Exercise material:
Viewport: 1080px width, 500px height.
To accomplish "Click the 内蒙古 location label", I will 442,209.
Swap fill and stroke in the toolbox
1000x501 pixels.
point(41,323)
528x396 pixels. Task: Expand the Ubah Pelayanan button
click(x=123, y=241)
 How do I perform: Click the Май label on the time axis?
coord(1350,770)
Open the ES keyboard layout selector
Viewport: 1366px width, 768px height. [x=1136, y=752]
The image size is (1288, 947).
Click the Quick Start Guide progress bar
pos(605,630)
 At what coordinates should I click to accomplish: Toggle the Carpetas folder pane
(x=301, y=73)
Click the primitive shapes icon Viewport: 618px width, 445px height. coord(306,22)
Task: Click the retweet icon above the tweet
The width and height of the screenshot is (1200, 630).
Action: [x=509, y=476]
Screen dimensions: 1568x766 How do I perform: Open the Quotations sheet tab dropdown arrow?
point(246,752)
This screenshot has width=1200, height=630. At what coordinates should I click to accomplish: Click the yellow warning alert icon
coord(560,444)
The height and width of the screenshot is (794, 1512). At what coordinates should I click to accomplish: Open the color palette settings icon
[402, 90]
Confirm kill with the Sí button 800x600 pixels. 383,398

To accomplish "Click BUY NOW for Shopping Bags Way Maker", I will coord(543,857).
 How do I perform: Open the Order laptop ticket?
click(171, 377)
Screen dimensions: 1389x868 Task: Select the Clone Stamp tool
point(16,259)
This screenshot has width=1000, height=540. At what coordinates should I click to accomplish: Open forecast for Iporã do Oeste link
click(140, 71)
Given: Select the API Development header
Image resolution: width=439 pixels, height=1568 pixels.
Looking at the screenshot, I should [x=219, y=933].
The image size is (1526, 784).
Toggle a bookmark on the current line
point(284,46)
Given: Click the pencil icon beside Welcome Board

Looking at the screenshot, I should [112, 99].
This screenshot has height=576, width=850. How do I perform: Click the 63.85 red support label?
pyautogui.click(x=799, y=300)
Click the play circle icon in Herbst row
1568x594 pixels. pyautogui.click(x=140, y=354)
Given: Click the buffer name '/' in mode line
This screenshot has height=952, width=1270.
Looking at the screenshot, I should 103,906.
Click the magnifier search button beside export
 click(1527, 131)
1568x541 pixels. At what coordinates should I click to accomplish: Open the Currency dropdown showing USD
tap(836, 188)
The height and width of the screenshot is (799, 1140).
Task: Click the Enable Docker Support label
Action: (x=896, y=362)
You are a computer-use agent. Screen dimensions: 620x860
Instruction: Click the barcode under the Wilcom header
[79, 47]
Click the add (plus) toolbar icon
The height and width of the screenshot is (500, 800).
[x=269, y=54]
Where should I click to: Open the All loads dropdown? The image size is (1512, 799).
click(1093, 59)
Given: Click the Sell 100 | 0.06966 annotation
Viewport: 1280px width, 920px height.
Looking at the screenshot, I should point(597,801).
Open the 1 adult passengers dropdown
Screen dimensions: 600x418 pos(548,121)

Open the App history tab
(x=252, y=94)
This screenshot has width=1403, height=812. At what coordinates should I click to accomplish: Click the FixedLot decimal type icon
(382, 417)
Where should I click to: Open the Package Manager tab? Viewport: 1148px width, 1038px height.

Your instructions: Reproduce every one of the lines above word for word, without changing, adding, or leaving out anything.

Answer to this problem:
Viewport: 1080px width, 500px height.
To accomplish "Click the 内蒙古 location label", I will 442,209.
Swap fill and stroke in the toolbox
1000x501 pixels.
point(41,323)
528x396 pixels. Task: Expand the Ubah Pelayanan button
click(x=123, y=241)
 How do I perform: Click the Май label on the time axis?
coord(1350,770)
Open the ES keyboard layout selector
Viewport: 1366px width, 768px height. [x=1136, y=752]
The image size is (1288, 947).
Click the Quick Start Guide progress bar
pos(605,630)
 At what coordinates should I click to accomplish: Toggle the Carpetas folder pane
(x=301, y=73)
Click the primitive shapes icon Viewport: 618px width, 445px height. coord(306,22)
Task: Click the retweet icon above the tweet
The width and height of the screenshot is (1200, 630).
Action: [x=509, y=476]
Screen dimensions: 1568x766 How do I perform: Open the Quotations sheet tab dropdown arrow?
point(246,752)
This screenshot has width=1200, height=630. At what coordinates should I click to accomplish: Click the yellow warning alert icon
coord(560,444)
The height and width of the screenshot is (794, 1512). At what coordinates should I click to accomplish: Open the color palette settings icon
[402, 90]
Confirm kill with the Sí button 800x600 pixels. 383,398

To accomplish "Click BUY NOW for Shopping Bags Way Maker", I will coord(543,857).
 How do I perform: Open the Order laptop ticket?
click(171, 377)
Screen dimensions: 1389x868 Task: Select the Clone Stamp tool
point(16,259)
This screenshot has width=1000, height=540. At what coordinates should I click to accomplish: Open forecast for Iporã do Oeste link
click(140, 71)
Given: Select the API Development header
Image resolution: width=439 pixels, height=1568 pixels.
Looking at the screenshot, I should [x=219, y=933].
The image size is (1526, 784).
Toggle a bookmark on the current line
point(284,46)
Given: Click the pencil icon beside Welcome Board

Looking at the screenshot, I should [112, 99].
This screenshot has height=576, width=850. How do I perform: Click the 63.85 red support label?
pyautogui.click(x=799, y=300)
Click the play circle icon in Herbst row
1568x594 pixels. pyautogui.click(x=140, y=354)
Given: Click the buffer name '/' in mode line
This screenshot has height=952, width=1270.
Looking at the screenshot, I should 103,906.
Click the magnifier search button beside export
 click(1527, 131)
1568x541 pixels. At what coordinates should I click to accomplish: Open the Currency dropdown showing USD
tap(836, 188)
The height and width of the screenshot is (799, 1140).
Task: Click the Enable Docker Support label
Action: (x=896, y=362)
You are a computer-use agent. Screen dimensions: 620x860
Instruction: Click the barcode under the Wilcom header
[79, 47]
Click the add (plus) toolbar icon
The height and width of the screenshot is (500, 800).
[x=269, y=54]
Where should I click to: Open the All loads dropdown? The image size is (1512, 799).
click(1093, 59)
Given: Click the Sell 100 | 0.06966 annotation
Viewport: 1280px width, 920px height.
Looking at the screenshot, I should point(597,801).
Open the 1 adult passengers dropdown
Screen dimensions: 600x418 pos(548,121)

Open the App history tab
(x=252, y=94)
This screenshot has width=1403, height=812. At what coordinates should I click to accomplish: Click the FixedLot decimal type icon
(382, 417)
Where should I click to: Open the Package Manager tab? Viewport: 1148px width, 1038px height.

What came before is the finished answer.